(Text excerpt):
* * * * * * * * *

Immunohistochemistry Helps to Distinguish Noninvasive Follicular Thyroid Neoplasm with Papillary-like Nuclear Features/Noninvasive Encapsulated Follicular Variant of Papillary Thyroid Carcinoma with Other Follicular Thyroid Lesions.

Background and Objectives: We aimed to assess the diagnostic value of various immunohistochemical (IHC) markers and panels for differentiation among benign follicular nodules (BFNs), noninvasive follicular thyroid neoplasms with papillary-like nuclear features (NIFTPs), noninvasive encapsulated follicular variants of papillary thyroid carcinoma (NEFVPTCs), and infiltrative FVPTC (IFVPTC). Materials and Methods: Sixty-three cases were classified as BFNs, NIFTPs, NEFVPTCs, or IFVPTCs and were evaluated using the following markers: CK19, CD56, galectin-3, CITED1, HBME-1, VE1, and TROP-2. Results: The IHC results for NIFTP and NEFVPTC exhibited no statistically significant differences. In differentiating IFVPTCs from BFNs and NIFTPs/NEFVPTCs, galectin-3 and TROP-2 were the markers with the highest sensitivity plus high specificity, respectively. In various combinations, panel co-expression of two markers, including galectin-3 and/or HBME-1 and/or TROP-2, and the combination of galectin-3 and TROP-2 co-expression could achieve 100% in all aspects. In terms of discrimination of BFNs from NIFTP/NEFVPTC, CK19 was the single most sensitive marker (81.3%), while CD56 was the most specific (100%). The panel consisting of CK19 and/or HBME-1 exhibited the greatest sensitivity (96.9%), but the panel with CD56 and/or HBME-1 exhibited the greatest specificity (90.5%). Conclusions: Our results broaden the use of IHC markers for differential diagnoses among the four groups of follicular-based lesions. In addition, the similar IHC profiles of NIFTP and NEFVPTC also suggest the original criterion of <1% papillae within tumors, providing a reliable NIFTP diagnosis. Their close relationship may represent a spectrum of progressing neoplasia.

* * * * * * * * *

(Records supplied):
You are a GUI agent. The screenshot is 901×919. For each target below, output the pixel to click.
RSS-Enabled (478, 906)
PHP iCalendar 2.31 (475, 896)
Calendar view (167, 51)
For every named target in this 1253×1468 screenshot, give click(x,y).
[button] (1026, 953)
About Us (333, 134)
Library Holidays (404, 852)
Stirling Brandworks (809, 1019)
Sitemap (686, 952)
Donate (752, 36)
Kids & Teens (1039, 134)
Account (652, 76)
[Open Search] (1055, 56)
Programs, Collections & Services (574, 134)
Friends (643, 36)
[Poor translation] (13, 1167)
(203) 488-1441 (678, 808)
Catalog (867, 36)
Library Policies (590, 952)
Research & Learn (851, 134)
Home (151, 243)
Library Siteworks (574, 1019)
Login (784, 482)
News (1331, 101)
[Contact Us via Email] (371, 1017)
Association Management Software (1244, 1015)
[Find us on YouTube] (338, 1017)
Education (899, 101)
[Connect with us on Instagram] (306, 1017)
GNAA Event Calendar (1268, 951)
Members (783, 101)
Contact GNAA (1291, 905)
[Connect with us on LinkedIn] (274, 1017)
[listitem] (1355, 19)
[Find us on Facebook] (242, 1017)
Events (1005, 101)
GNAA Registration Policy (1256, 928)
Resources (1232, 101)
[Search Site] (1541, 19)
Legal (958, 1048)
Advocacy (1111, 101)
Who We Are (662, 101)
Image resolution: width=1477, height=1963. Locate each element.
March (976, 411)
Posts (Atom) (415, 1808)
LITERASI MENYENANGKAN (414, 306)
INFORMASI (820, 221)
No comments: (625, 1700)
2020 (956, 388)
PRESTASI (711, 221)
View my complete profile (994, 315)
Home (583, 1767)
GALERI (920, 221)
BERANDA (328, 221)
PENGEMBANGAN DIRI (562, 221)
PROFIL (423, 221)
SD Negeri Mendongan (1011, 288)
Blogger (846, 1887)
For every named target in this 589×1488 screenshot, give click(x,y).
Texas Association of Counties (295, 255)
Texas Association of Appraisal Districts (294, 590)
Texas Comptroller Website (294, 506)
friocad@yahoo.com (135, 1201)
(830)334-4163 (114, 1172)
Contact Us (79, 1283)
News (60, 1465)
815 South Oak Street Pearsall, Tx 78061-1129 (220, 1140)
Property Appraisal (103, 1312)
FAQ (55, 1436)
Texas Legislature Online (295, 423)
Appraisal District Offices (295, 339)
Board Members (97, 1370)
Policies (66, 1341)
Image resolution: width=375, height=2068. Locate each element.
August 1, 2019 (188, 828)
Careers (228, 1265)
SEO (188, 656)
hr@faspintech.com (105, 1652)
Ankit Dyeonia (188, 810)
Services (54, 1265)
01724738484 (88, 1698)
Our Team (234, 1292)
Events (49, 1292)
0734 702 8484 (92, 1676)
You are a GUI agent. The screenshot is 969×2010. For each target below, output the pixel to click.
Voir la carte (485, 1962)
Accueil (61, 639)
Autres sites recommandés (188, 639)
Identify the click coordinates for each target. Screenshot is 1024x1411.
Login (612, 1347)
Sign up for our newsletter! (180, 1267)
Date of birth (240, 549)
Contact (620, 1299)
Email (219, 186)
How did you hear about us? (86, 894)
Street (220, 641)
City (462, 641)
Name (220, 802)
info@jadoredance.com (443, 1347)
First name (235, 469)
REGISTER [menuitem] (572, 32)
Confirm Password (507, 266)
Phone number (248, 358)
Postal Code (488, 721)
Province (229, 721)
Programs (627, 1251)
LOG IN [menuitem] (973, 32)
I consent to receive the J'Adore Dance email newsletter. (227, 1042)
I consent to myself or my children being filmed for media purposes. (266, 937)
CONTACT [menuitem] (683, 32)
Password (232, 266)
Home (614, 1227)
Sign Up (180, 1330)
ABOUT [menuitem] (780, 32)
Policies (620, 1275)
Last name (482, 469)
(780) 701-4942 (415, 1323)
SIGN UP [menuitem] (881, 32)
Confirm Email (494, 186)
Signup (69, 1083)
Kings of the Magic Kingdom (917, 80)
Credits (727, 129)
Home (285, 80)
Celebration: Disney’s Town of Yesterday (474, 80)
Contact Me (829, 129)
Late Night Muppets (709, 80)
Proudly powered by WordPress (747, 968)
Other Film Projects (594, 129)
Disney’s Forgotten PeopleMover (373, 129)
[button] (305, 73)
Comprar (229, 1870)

* * * * * * * * *

(About this task):
In the thyroid immunohistochemistry abstract, which single marker was the most specific for telling benign follicular nodules apart from NIFTP/NEFVPTC?

(Response to the exercise):
CD56, with 100% specificity.